DfT Announces ‘Longer Lorries Allowed On UK Roads From May 31st’

The Department for Transport has announced that longer lorries will be allowed on UK roads from May 31st, in a move that has been welcomed by some but criticized by others.

Under the new rules, longer lorries, also known as ‘mega trucks’, will be allowed on UK roads as part of a 15-year trial. These vehicles can be up to 2.05 metres longer than existing articulated lorries, with a maximum length of 21.5 metres. The trial will be limited to 2800 vehicles, with participating operators required to submit regular safety reports.

The move has been hailed by some in the industry as a positive step towards improving efficiency and reducing emissions. The Freight Transport Association (FTA) has welcomed the announcement, with Chief Executive David Wells stating that “this move will allow companies to increase the amount of goods transported in each journey, reducing the number of lorries on the road and, in turn, reducing emissions.”

However, others have raised concerns over safety and the impact on smaller businesses. Particularly commenting on the risk this could pose for cyclists and bike users, due to extended blind spots, Keir Gallagher, campaigns manager at Cycling UK, said the move was “alarming”.

In response to these concerns, the Department for Transport has stated that safety will be the top priority during the trial. Participating operators will be required to meet strict safety criteria, including the use of additional mirrors, cameras, and sensors, as well as meeting turning circle requirements.

Transport Minister Rachel Maclean stated that “this trial will help us to understand the benefits of longer vehicles and whether they can safely operate on our roads. Safety is always our top priority, and all vehicles will need to meet strict safety criteria before they are allowed on the roads.”

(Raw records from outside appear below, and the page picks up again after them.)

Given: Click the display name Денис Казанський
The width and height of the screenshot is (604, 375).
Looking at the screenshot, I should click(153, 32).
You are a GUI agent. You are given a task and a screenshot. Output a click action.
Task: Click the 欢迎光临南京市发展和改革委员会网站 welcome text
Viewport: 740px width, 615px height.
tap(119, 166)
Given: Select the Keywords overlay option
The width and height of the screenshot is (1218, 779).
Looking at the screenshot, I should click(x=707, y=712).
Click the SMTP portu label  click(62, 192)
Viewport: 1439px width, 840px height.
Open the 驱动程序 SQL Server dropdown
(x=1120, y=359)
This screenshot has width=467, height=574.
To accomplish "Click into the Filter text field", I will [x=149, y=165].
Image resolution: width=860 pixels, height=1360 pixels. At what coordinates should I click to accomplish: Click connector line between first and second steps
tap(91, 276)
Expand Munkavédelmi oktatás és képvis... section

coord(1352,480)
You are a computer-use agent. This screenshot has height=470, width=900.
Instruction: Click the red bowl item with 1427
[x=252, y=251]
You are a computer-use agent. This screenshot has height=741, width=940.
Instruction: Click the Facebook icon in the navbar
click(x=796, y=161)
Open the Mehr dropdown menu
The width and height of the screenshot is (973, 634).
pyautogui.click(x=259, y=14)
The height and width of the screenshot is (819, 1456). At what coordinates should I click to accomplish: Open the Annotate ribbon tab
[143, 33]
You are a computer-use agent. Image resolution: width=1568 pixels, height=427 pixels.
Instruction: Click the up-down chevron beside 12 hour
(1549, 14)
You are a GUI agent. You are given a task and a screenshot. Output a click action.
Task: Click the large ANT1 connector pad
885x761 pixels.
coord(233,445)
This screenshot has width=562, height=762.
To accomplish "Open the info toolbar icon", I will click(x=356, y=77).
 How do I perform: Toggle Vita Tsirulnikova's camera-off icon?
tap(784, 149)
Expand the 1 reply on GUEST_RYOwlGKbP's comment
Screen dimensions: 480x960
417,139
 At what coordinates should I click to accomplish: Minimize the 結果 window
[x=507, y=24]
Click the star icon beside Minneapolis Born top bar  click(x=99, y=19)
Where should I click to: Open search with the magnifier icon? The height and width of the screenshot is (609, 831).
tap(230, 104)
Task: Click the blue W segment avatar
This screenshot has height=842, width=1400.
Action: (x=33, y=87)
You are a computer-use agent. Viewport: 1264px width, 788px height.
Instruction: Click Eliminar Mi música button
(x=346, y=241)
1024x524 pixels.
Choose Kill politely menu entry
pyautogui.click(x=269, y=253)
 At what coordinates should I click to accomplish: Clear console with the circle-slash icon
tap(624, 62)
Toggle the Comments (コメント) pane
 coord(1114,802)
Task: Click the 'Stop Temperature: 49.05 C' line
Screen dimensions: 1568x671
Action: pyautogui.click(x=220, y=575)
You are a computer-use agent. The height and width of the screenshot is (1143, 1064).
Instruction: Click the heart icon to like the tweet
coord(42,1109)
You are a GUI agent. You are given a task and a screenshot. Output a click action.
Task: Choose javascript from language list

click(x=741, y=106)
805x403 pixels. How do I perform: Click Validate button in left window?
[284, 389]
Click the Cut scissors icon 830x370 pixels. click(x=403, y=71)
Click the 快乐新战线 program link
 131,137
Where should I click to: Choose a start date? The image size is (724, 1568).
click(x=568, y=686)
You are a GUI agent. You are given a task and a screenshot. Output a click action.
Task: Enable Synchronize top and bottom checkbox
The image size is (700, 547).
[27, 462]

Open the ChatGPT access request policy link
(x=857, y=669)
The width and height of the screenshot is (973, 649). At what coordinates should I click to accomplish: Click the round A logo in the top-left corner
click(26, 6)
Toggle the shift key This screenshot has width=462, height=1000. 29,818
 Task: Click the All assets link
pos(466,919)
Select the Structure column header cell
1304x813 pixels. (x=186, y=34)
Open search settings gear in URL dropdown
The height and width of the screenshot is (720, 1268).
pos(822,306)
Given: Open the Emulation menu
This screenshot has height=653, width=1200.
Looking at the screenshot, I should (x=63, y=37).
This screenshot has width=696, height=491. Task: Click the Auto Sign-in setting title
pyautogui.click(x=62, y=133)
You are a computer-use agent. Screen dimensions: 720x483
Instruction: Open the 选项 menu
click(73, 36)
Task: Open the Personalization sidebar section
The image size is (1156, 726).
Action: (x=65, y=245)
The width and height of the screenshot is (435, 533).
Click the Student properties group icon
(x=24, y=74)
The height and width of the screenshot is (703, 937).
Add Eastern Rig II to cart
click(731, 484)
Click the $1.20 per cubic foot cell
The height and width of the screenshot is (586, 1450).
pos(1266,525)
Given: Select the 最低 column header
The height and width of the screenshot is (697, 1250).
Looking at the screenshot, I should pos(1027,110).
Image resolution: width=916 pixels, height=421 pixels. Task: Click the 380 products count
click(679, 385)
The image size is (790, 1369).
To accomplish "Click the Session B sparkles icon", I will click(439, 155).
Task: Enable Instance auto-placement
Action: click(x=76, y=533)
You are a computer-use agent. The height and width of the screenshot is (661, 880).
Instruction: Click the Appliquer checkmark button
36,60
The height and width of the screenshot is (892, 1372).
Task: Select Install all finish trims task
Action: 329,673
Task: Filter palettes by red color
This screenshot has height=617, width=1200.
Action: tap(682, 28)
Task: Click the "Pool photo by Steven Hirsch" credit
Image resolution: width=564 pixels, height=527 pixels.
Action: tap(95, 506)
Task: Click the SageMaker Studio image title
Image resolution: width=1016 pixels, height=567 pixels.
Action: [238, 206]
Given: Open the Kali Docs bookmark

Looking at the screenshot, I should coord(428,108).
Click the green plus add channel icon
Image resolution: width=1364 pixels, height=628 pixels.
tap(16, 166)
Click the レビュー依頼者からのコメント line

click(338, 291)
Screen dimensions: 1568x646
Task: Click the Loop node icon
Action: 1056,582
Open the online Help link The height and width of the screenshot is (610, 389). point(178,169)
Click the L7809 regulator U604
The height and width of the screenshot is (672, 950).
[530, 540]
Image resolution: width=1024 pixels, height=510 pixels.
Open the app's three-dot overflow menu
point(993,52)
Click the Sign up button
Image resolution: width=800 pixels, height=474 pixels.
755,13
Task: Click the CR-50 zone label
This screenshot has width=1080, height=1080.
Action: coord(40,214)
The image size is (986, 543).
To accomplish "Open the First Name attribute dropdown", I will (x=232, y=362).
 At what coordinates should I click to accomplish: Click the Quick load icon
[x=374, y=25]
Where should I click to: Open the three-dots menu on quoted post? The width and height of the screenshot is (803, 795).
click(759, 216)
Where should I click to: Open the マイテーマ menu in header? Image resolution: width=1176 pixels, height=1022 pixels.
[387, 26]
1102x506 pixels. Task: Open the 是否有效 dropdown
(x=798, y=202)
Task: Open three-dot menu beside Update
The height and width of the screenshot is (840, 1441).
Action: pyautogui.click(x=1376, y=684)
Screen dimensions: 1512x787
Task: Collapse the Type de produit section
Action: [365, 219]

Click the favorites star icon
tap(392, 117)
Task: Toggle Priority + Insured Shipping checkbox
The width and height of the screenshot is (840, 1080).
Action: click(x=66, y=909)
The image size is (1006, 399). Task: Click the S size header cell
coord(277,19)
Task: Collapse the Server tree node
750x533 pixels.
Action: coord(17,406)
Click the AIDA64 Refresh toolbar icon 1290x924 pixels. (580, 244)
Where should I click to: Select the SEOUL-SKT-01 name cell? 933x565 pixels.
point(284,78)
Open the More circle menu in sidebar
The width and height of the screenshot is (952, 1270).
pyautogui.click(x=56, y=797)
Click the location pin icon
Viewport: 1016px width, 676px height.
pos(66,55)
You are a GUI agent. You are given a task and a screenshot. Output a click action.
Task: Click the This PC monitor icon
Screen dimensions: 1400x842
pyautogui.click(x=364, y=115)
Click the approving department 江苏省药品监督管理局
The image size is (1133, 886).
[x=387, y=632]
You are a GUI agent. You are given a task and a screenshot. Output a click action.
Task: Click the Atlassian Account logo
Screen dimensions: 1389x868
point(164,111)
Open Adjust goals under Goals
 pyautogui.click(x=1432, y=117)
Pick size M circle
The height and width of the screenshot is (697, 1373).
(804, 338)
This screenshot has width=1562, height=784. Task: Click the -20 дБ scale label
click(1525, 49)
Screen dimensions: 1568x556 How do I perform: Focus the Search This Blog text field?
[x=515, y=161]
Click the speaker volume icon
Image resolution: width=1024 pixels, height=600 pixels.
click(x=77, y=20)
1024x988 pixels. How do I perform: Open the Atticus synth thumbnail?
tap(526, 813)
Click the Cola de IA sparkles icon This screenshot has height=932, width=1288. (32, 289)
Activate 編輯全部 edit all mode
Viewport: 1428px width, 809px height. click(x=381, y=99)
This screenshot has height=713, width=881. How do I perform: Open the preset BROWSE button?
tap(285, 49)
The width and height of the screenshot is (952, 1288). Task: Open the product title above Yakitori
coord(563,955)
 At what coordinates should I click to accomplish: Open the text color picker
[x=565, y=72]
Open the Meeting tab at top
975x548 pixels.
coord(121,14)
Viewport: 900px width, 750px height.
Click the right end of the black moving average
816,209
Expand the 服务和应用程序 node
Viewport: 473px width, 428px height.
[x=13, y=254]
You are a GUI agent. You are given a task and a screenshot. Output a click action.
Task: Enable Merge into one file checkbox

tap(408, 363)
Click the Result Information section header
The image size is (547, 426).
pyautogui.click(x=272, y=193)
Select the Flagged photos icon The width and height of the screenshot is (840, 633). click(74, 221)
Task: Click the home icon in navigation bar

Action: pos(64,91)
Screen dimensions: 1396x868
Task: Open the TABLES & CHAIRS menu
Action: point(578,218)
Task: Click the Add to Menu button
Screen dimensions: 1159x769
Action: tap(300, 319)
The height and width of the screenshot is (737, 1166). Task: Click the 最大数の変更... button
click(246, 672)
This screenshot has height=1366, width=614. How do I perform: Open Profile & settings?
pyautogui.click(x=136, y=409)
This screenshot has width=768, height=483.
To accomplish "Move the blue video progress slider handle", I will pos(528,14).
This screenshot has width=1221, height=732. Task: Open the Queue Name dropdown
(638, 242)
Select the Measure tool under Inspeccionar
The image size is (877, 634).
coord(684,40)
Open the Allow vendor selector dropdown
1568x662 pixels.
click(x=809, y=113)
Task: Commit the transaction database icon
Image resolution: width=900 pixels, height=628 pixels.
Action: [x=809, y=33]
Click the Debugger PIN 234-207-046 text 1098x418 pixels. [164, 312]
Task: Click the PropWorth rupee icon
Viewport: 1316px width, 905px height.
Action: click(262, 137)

The trial began for articulated goods vehicles in January of 2012 and was originally set to run for up to 10 years, with regular safety reports submitted to the Department for Transport. However, in 2017 the government agreed to increase the number of vehicles permitted by another 1000 and to extend the trial by 5 years to 2027.

Overall, the decision to allow longer lorries on UK roads has been met with mixed reactions. While some in the industry have welcomed the move as a positive step towards improving efficiency and reducing emissions, others have raised concerns over safety and the impact on smaller businesses. Only time will tell whether the trial will be successful in achieving its goals.